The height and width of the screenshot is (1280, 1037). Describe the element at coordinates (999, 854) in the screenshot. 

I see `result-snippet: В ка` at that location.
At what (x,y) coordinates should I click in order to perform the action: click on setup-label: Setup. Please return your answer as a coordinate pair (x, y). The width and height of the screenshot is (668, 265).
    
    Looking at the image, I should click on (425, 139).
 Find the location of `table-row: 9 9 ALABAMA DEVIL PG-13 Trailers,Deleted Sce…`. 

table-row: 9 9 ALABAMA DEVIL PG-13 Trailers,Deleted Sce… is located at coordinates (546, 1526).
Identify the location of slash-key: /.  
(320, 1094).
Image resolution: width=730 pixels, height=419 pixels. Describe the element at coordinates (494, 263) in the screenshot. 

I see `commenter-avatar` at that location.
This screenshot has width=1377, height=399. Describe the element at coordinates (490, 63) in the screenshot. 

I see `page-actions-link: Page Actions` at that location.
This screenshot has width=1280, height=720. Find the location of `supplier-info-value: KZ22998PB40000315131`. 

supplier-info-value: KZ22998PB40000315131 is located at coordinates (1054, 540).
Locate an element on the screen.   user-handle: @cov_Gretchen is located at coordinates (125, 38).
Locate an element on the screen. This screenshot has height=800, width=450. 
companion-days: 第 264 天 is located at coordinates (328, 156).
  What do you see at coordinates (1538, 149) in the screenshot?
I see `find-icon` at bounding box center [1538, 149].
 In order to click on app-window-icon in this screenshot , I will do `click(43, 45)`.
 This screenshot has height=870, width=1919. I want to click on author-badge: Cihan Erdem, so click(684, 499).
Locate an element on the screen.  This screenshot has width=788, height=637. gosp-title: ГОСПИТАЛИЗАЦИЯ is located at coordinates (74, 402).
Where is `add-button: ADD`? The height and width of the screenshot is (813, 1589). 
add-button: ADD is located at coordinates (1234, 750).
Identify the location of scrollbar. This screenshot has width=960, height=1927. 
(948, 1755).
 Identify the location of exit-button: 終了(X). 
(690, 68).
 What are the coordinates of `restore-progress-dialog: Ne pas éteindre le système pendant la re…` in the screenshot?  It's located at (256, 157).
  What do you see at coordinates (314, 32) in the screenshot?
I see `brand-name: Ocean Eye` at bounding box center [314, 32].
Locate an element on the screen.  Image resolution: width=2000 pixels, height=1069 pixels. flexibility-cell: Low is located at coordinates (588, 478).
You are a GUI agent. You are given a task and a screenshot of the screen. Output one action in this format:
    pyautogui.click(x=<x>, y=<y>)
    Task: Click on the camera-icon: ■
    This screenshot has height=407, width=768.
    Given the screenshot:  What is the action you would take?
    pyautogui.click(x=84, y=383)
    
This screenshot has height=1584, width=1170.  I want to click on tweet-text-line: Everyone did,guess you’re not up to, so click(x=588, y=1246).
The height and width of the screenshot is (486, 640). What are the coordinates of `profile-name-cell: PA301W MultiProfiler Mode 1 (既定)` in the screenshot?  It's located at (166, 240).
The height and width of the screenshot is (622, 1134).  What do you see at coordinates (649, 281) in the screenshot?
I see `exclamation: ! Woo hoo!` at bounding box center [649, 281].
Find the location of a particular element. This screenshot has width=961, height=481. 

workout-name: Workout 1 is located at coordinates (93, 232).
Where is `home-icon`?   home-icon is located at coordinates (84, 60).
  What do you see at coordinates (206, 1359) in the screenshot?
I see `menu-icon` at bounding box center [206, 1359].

* About this exercise
Can you give the entries in the part that opens with the line containing "This screenshot has width=1377, height=399." and closes with the line containing "This screenshot has height=1584, width=1170." as a numbered list, leaving out blank lines?

* Written response
1. This screenshot has width=1377, height=399. Describe the element at coordinates (490, 63) in the screenshot. 
2. I see `page-actions-link: Page Actions` at that location.
3. This screenshot has width=1280, height=720. Find the location of `supplier-info-value: KZ22998PB40000315131`. 
4. supplier-info-value: KZ22998PB40000315131 is located at coordinates (1054, 540).
5. Locate an element on the screen.   user-handle: @cov_Gretchen is located at coordinates (125, 38).
6. Locate an element on the screen. This screenshot has height=800, width=450. 
7. companion-days: 第 264 天 is located at coordinates (328, 156).
8.   What do you see at coordinates (1538, 149) in the screenshot?
9. I see `find-icon` at bounding box center [1538, 149].
10.  In order to click on app-window-icon in this screenshot , I will do `click(43, 45)`.
11.  This screenshot has height=870, width=1919. I want to click on author-badge: Cihan Erdem, so click(684, 499).
12. Locate an element on the screen.  This screenshot has width=788, height=637. gosp-title: ГОСПИТАЛИЗАЦИЯ is located at coordinates (74, 402).
13. Where is `add-button: ADD`? The height and width of the screenshot is (813, 1589). 
14. add-button: ADD is located at coordinates (1234, 750).
15. Identify the location of scrollbar. This screenshot has width=960, height=1927. 
16. (948, 1755).
17.  Identify the location of exit-button: 終了(X). 
18. (690, 68).
19.  What are the coordinates of `restore-progress-dialog: Ne pas éteindre le système pendant la re…` in the screenshot?  It's located at (256, 157).
20.   What do you see at coordinates (314, 32) in the screenshot?
21. I see `brand-name: Ocean Eye` at bounding box center [314, 32].
22. Locate an element on the screen.  Image resolution: width=2000 pixels, height=1069 pixels. flexibility-cell: Low is located at coordinates (588, 478).
23. You are a GUI agent. You are given a task and a screenshot of the screen. Output one action in this format:
24.     pyautogui.click(x=<x>, y=<y>)
25.     Task: Click on the camera-icon: ■
26.     This screenshot has height=407, width=768.
27.     Given the screenshot:  What is the action you would take?
28.     pyautogui.click(x=84, y=383)
29. This screenshot has height=1584, width=1170.  I want to click on tweet-text-line: Everyone did,guess you’re not up to, so click(x=588, y=1246).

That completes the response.